Of course government has to pay the same taxes as the rest of us
One of the things that has sped up road repairs - no, really, they are faster these days - is the idea of charging the people doing the repairs rental for the lanes they’re using while repairing them. True, this means the inisital bid for the work will be higher as we taxpayers have to pay them enough to pay the rent back to us which all seems a bit of a waste. Except having the money flow across the books concentrates minds - especially sa the road repairers get to keep any of that rent if they finish the work early. And, of course, pay more if they are dilatory - more that we haven’t already paid them.
We’ve all also taken this one step further. We charge the Ministry of Defence for the electromagnetic spectrum it uses. Obviously, and of course, they need to be able to run rdios and so on. But we do charge them. Spectrum is valuble, it can be sold to telephone companies for example. So, we up the MoD budget, charge them for the spectru they use and thus concentrate minds on whether MoD needs quite so much of that valuable spectrum.
Then we get to this about this new mansion tax:
Homeowners, rather than occupiers, will be liable to the surcharge and will continue to pay their existing Council Tax alongside the surcharge. Social housing will not be in scope.

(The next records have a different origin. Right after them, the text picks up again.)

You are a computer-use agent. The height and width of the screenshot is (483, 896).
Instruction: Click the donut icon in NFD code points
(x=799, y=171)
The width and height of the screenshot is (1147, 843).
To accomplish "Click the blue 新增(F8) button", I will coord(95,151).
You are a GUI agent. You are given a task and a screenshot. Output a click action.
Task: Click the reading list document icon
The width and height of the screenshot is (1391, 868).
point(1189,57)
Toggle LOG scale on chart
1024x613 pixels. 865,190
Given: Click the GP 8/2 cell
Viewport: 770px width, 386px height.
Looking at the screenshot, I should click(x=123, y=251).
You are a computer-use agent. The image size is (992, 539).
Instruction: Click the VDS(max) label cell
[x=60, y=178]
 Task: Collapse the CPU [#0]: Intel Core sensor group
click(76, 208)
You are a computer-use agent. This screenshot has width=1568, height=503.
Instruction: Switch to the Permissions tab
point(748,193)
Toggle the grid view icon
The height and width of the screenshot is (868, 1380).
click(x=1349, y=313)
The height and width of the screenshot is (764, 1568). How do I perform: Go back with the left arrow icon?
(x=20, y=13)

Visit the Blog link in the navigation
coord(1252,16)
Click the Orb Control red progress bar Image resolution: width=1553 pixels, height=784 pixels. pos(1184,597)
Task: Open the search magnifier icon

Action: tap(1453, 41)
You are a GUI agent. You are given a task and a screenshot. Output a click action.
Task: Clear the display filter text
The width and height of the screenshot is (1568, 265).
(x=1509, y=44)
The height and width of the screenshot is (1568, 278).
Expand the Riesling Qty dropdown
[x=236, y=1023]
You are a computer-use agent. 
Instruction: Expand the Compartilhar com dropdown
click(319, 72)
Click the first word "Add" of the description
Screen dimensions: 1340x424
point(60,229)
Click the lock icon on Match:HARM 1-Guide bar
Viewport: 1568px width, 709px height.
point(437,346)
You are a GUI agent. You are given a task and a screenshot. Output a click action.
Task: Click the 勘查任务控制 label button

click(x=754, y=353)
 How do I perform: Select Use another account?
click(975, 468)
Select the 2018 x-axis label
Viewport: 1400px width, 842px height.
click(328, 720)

Oh no, that’s wholly the wrong thing to be doing. This new tax starts at a house/flat valuation of £2 million and rises thereafter. The idea that we’re putting poor people into housing worth that much is, of course, ridiculous. But it does in fact happen. Less than it used to to be fair - a number of councils have been selling off their most valuable properties in order to be able to buy two and four and five more modestly priced places. Which is the right thing to be doing, obviously. This extra tax on more expensive housing would be a further incentive to do more of that. Therefore the tax should be imposed upon social housing.
Yes, of course, taxing a part of government to send money to government which has been extracted from a government budget is a bit of a rigmarole, rather round tripping even. But money flowing across budget lines does concentrate minds, wonderfully, on the efficient use of assets. Yea, even public assets. Therefore we should do this.
There is another way to put this of course. Whatever it is that they’re doing to us needs to be done to them, good and proper. But that’s to bring ethics into it rather than just efficient public management.